§ **Directive**
Render the items from the start through the line containing "[x=232, y=307]" as a Markdown table with the columns Row and Line, one numbered row per line. Skip blank lines and leave the pictures out.

[Start Source records]

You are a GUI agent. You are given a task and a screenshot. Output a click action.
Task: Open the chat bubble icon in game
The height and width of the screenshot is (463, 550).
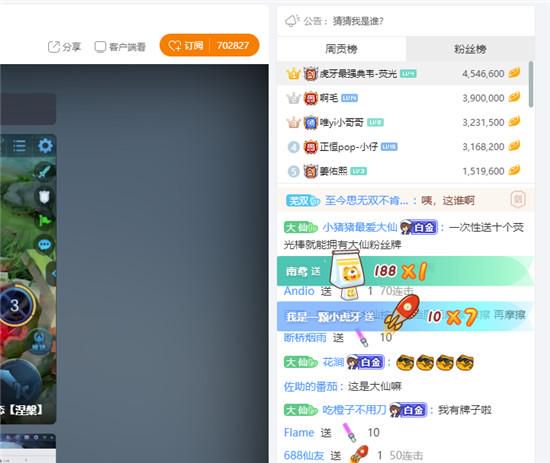44,244
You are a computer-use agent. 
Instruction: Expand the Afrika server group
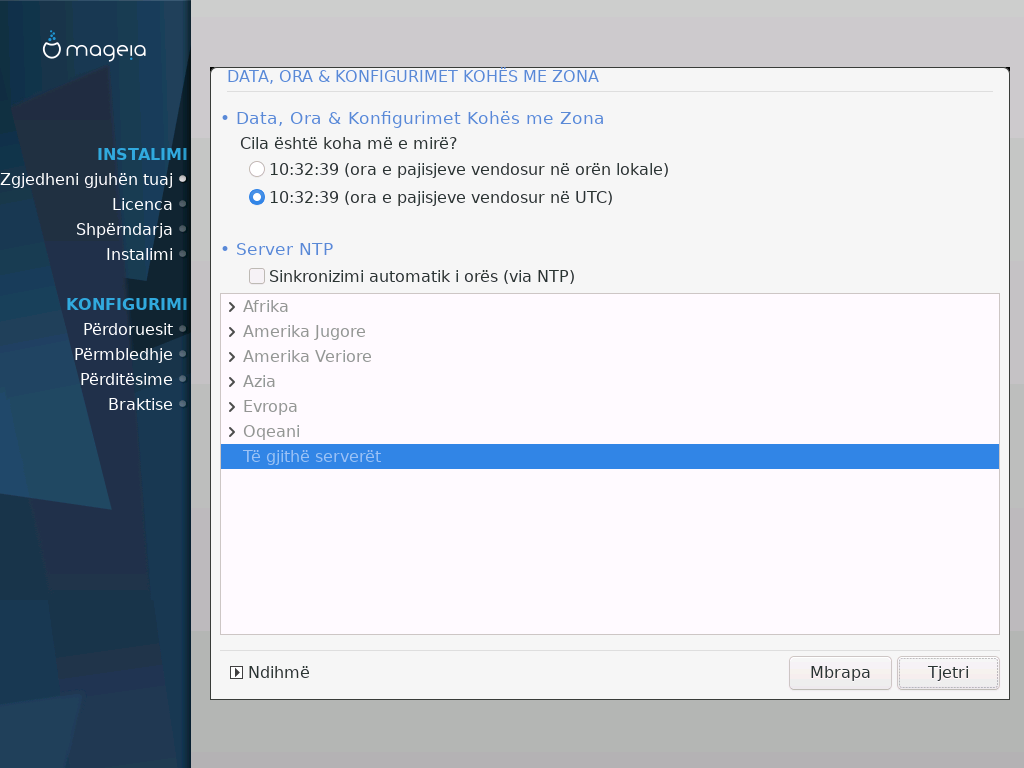[x=232, y=307]
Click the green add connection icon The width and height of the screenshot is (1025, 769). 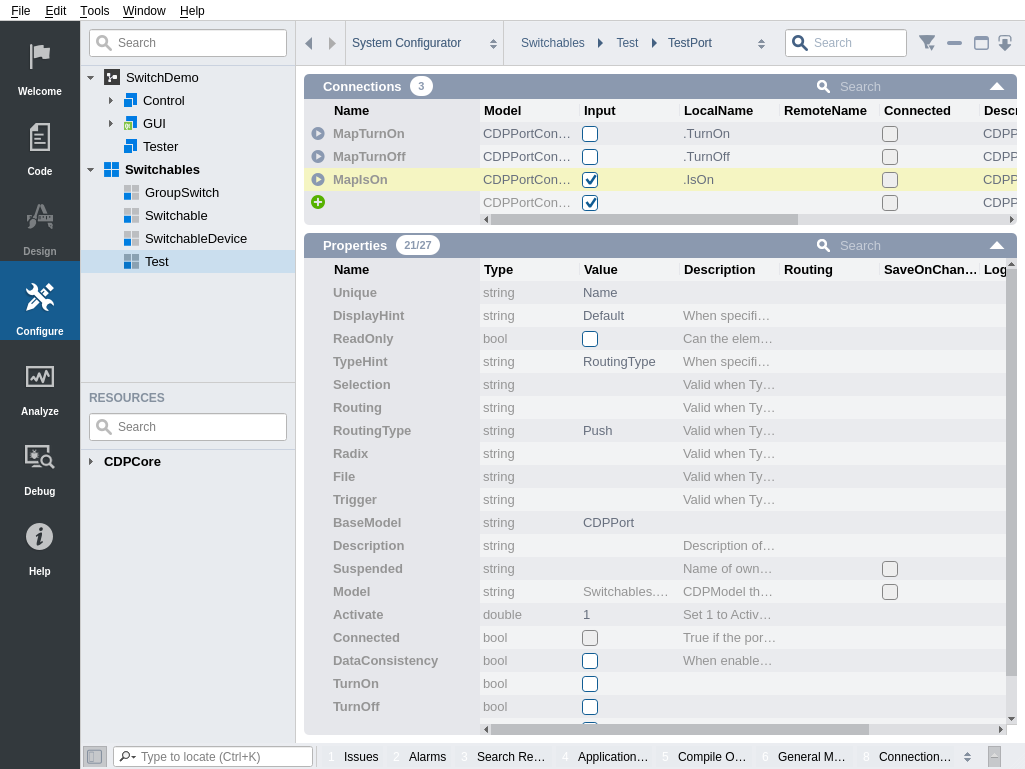coord(318,202)
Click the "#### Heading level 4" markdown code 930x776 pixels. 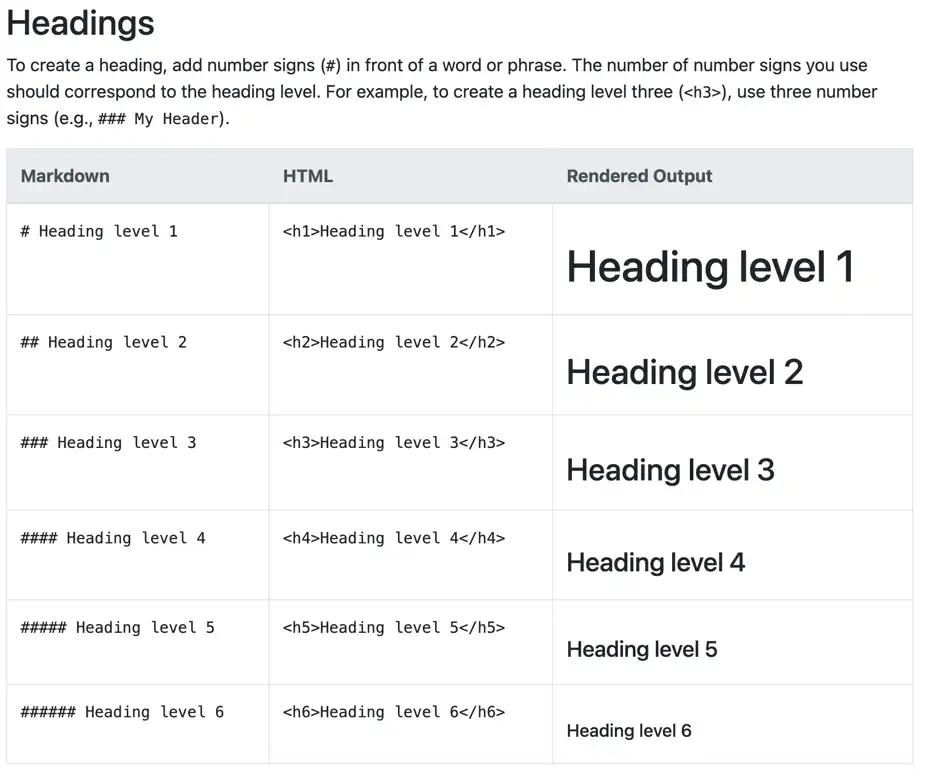[113, 538]
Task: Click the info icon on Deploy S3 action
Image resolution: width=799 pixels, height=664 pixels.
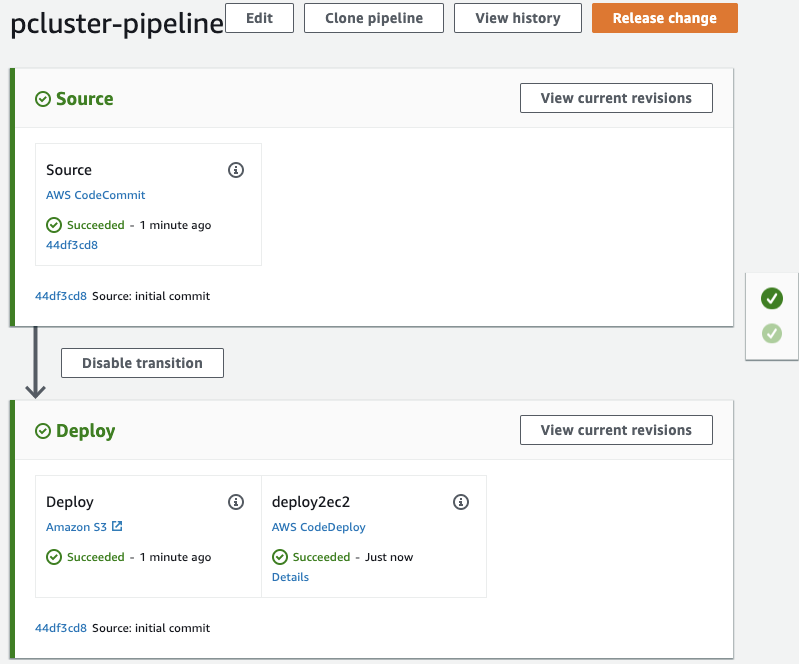Action: tap(236, 502)
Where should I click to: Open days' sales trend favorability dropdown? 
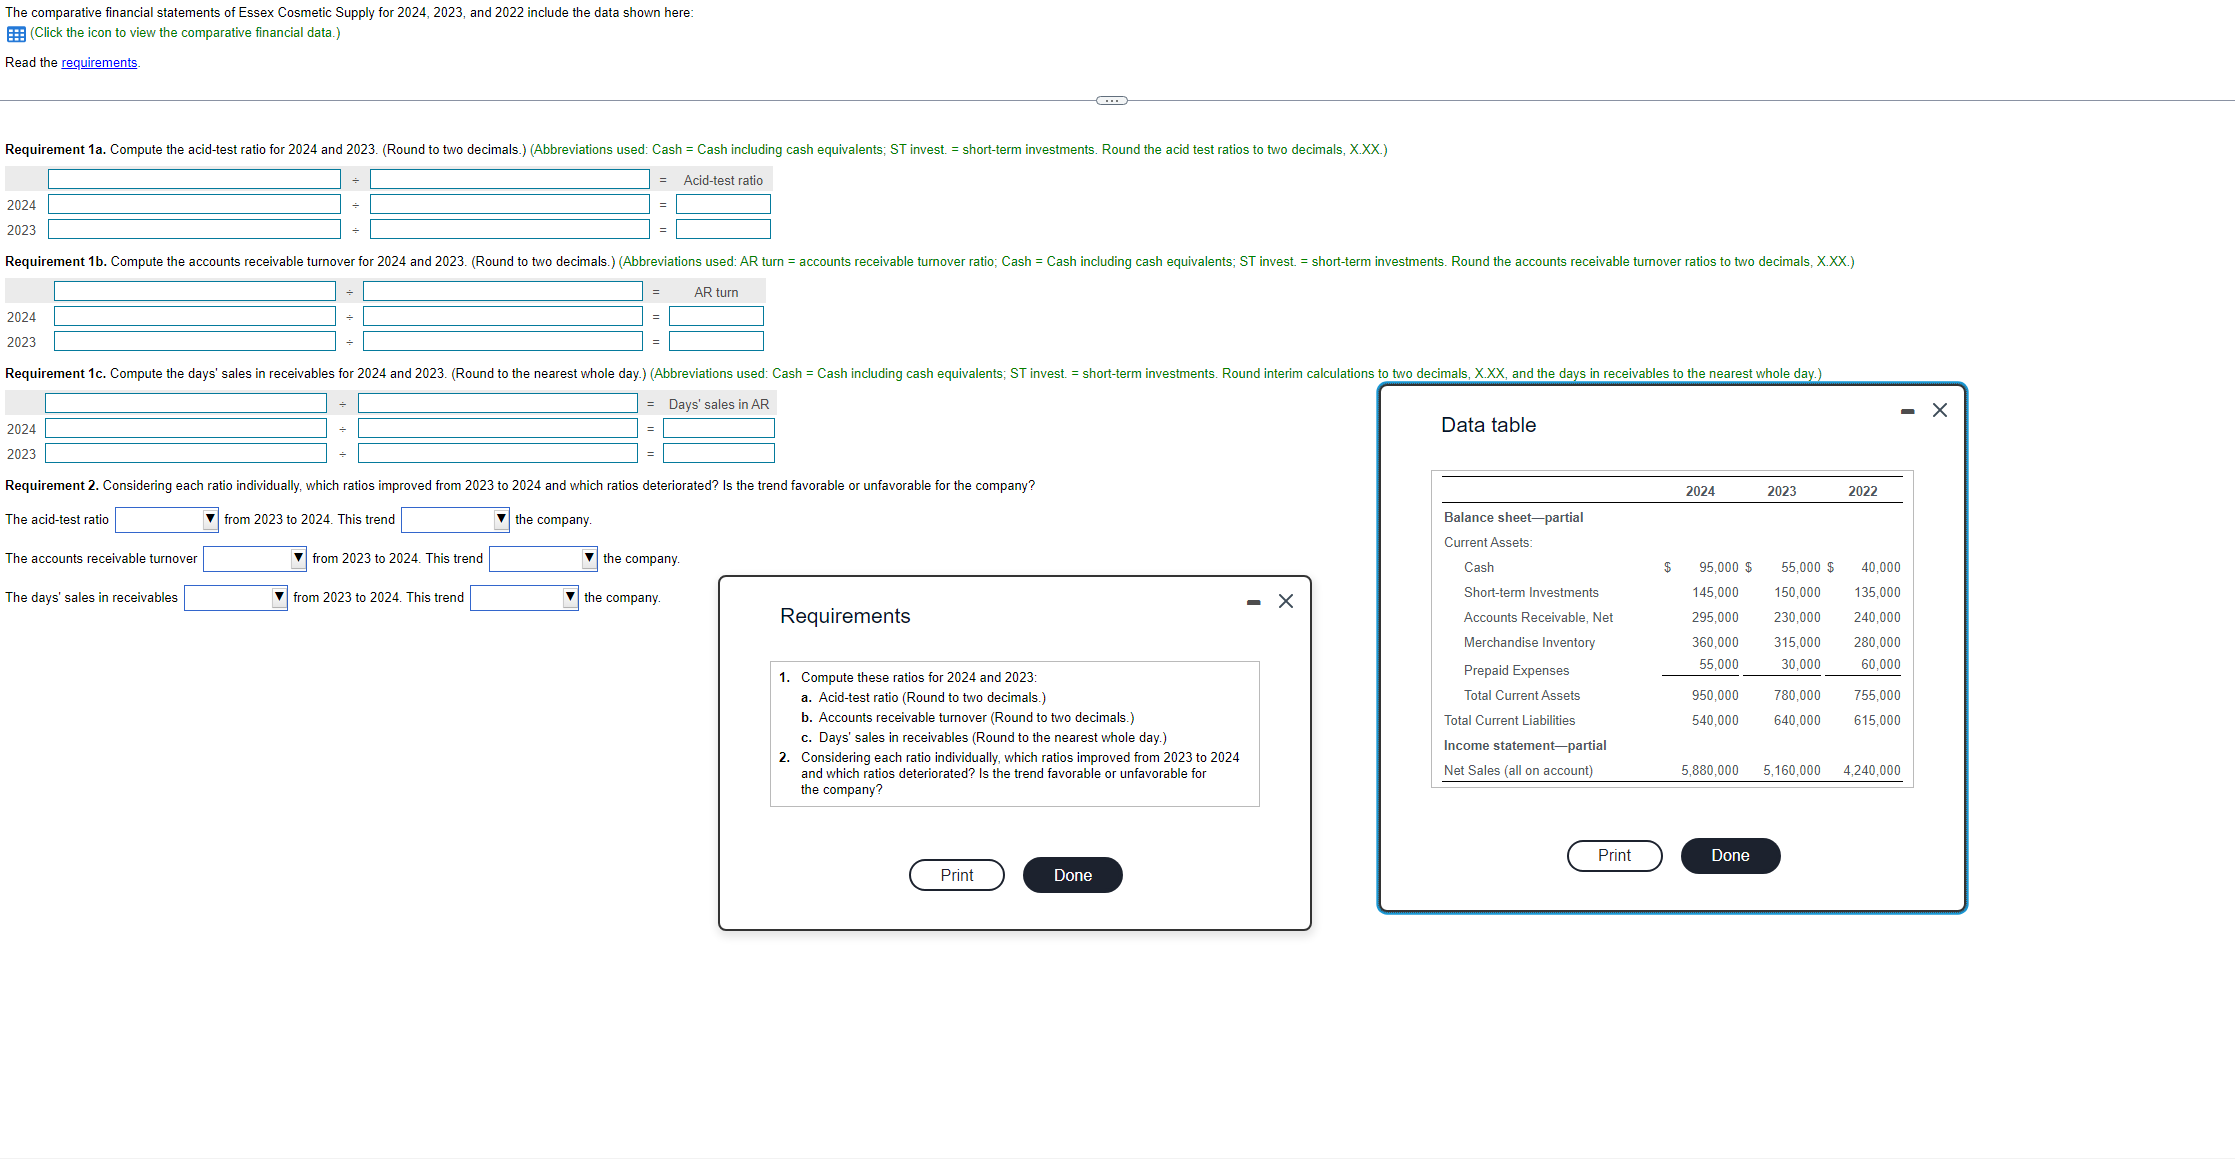(x=524, y=597)
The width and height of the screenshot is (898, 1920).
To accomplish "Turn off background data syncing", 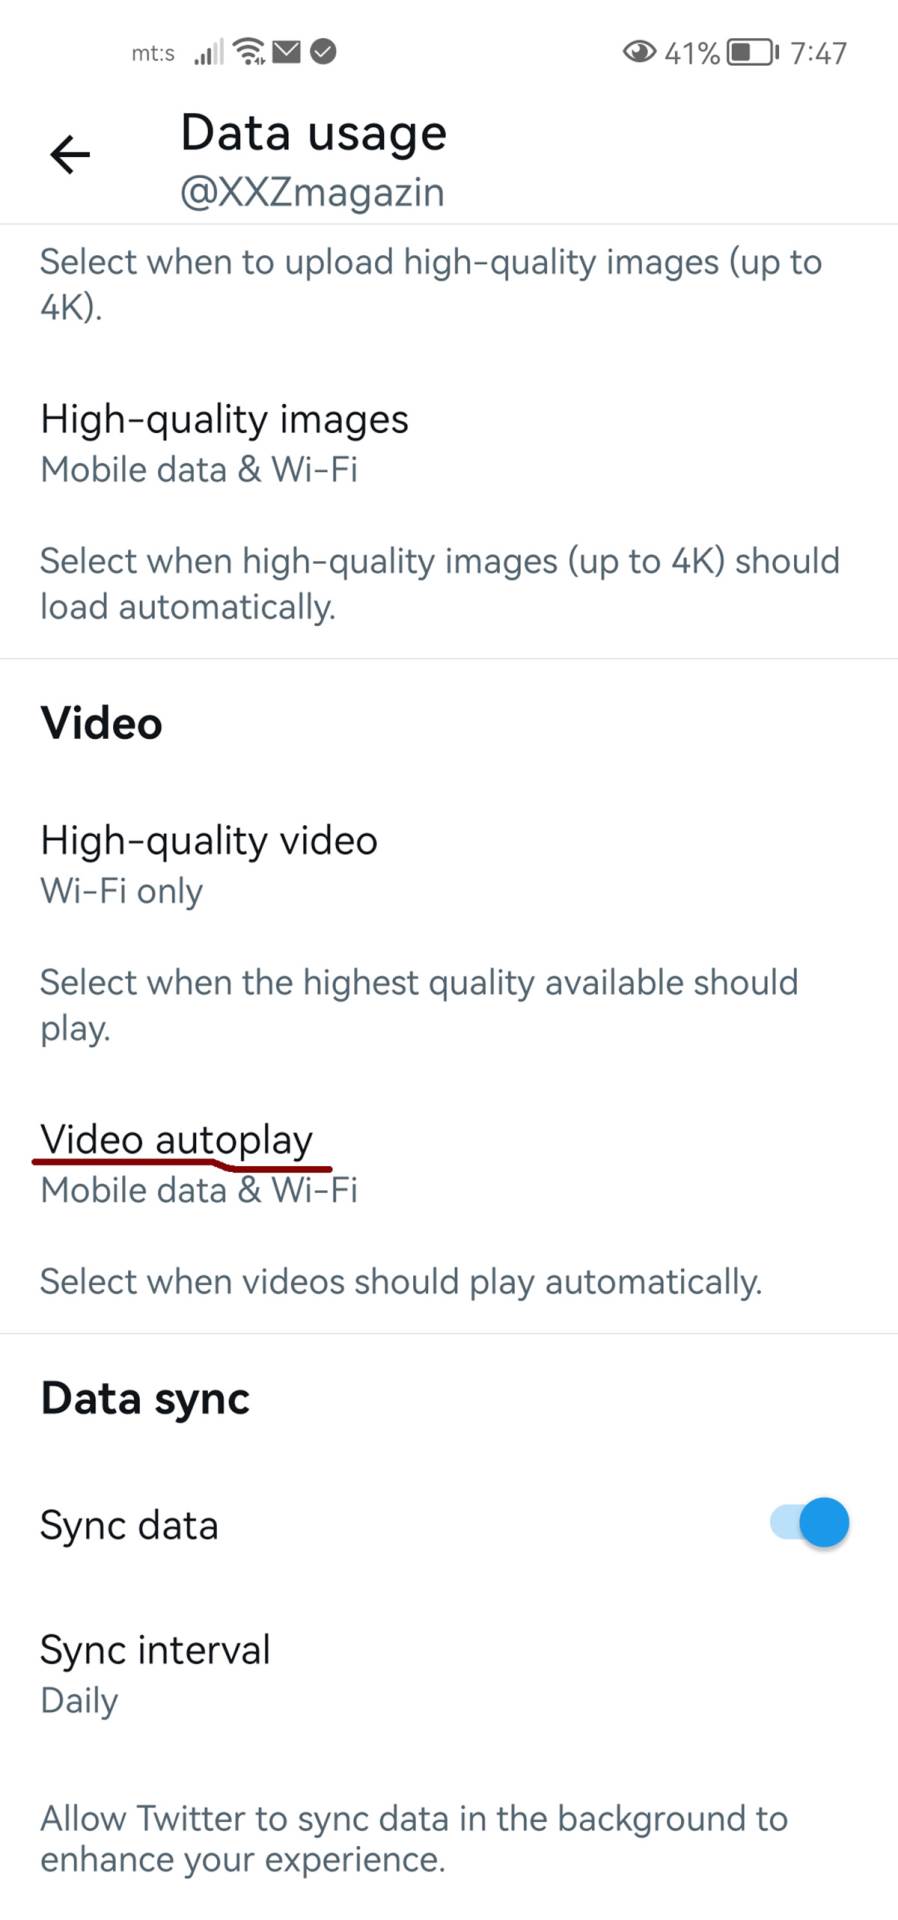I will pyautogui.click(x=805, y=1522).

[End Source records]

§ **Expected output**
| Row | Line |
|---|---|
| 1 | You are a GUI agent. You are given a task and a screenshot. Output a click action. |
| 2 | Task: Open the chat bubble icon in game |
| 3 | The height and width of the screenshot is (463, 550). |
| 4 | 44,244 |
| 5 | You are a computer-use agent.  |
| 6 | Instruction: Expand the Afrika server group |
| 7 | [x=232, y=307] |